White Pow to Brown Pow: Tips to Transition from Snow to Bike Season
White Pow to Brown Pow: Tips to Transition from Snow to Bike Season

White Pow to Brown Pow: Tips to Transition from Snow to Bike Season

It’s that time of year again.

There is plenty of snow on the slopes, but Spring is in the air and we can smell that mountain bike season is just around the corner. The mud, the sweat, and tears of joy– it’s about time to get excited.

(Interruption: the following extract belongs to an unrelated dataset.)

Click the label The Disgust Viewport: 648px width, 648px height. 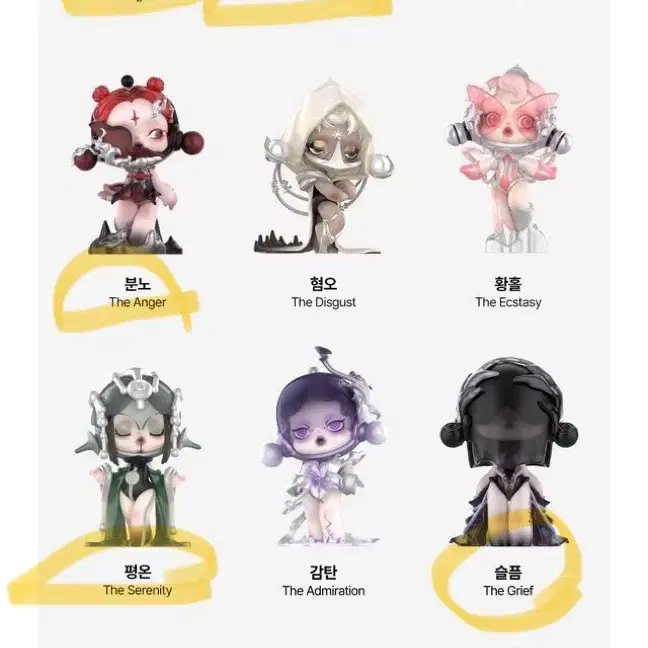coord(323,303)
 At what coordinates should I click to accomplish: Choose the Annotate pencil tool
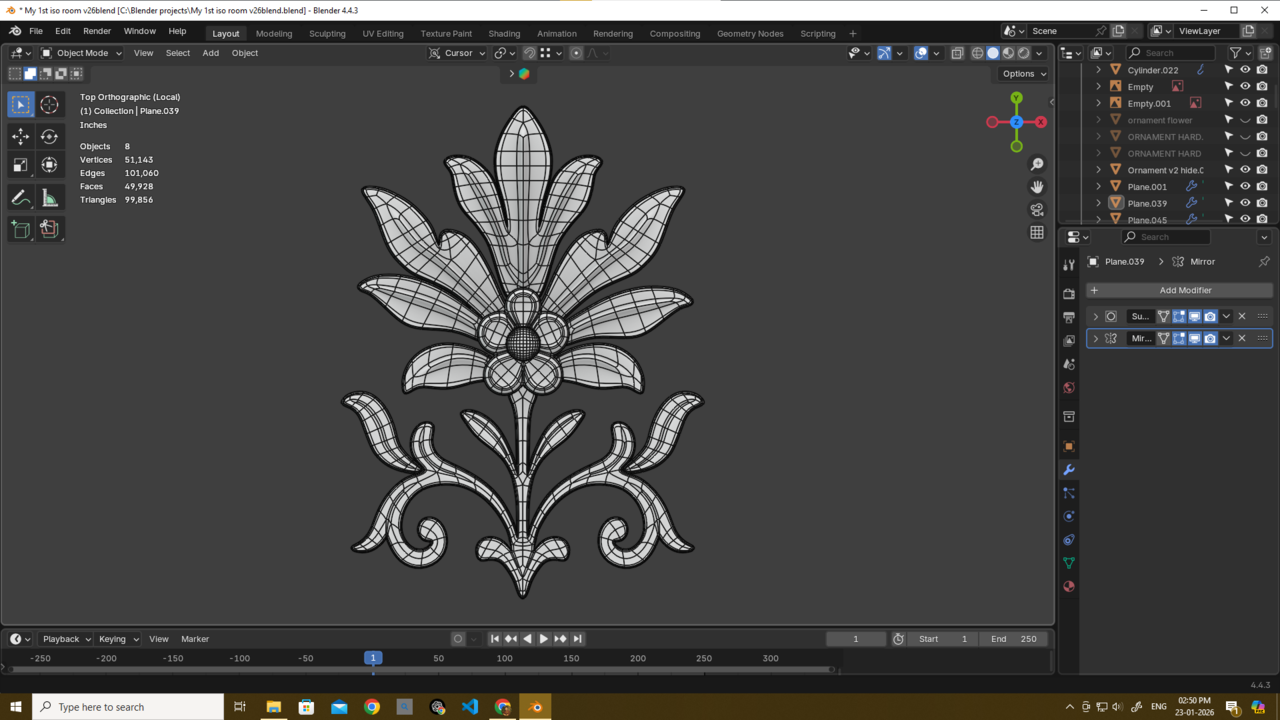[20, 198]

Usually most of us don’t blink an eye as we transition from snow to bike season. Sure, maybe you’ve knocked the dust off the bike, but this year we’re going to go beyond just greasing the gears as you prepare for the upcoming season. We’ve joined forces with Kinetic Sports Rehab to take a deeper dive as to how to prepare for the move from the white pow to the brown pow.

 

While there are certainly some commonalities between snow and bike sports, training to overcome the differences is what’s going to make this the best bike season yet. Fortunately, this transition can be smooth process if you take the right steps to prepare your body to handle the changes in demand. For starters, here’s a few comparisons that will get you in the right headspace.

Similarities

  • Rider position or stance
  • Power is driven from the hips
  • Anticipation and quick decision making  
  • High core demands
  • Overall intensity

In comparison to snow sports, mountain biking requires a(n):

  • Asymmetrical stance
  • Less upright torso and crouched position
  • Horizontal pull and pressing strength to control the handlebars
  • ROM at the ankle to pedal

And while clearly not all-inclusive, this just goes to show we need to train smarter, not harder, while moving from one season to the next.

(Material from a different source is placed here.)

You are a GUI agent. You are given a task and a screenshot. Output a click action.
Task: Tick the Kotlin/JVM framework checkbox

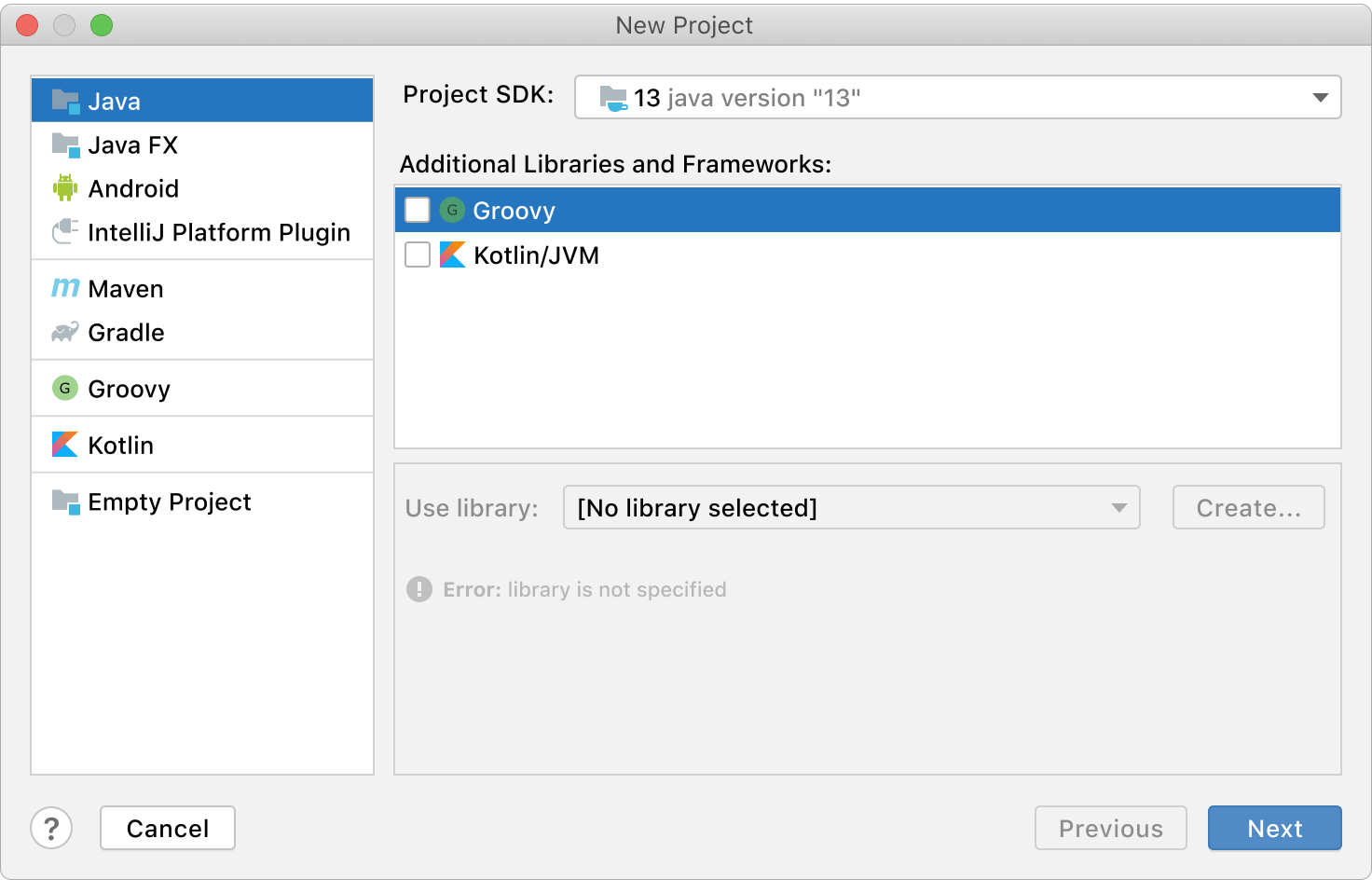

Instead of trying to whip you into shape, we’re coming at you from a biomechanical perspective aiming to condition your joints to handle and distribute the loads placed on the body in a proper and efficient manner.

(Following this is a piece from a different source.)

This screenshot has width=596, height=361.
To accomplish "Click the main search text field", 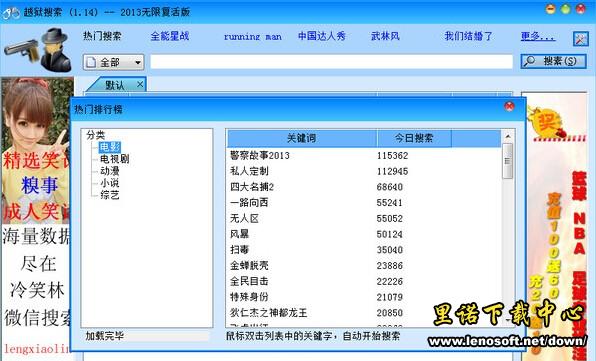I will (331, 62).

It’s not rocket science, but it is science nonetheless. For instance:

The less upright position on a bike requires control of larger ranges of motion a the hip, so power can be driven from hip to pedal rather than compensation through movement in the lumbar spine.  And while power is driven from the hips, loads of stability and strength around the shoulder and wrists are necessary for maneuvering the handlebars and staying on line through the crud. Adequate ranges of motion at the ankle are needed to distribute forces away from the tissues surrounding the knee. Thoracic mobility is needed to combat the crouched rider position. The asymmetrical stance can wreak havoc on muscular balance throughout the body over a long season. So on and so forth.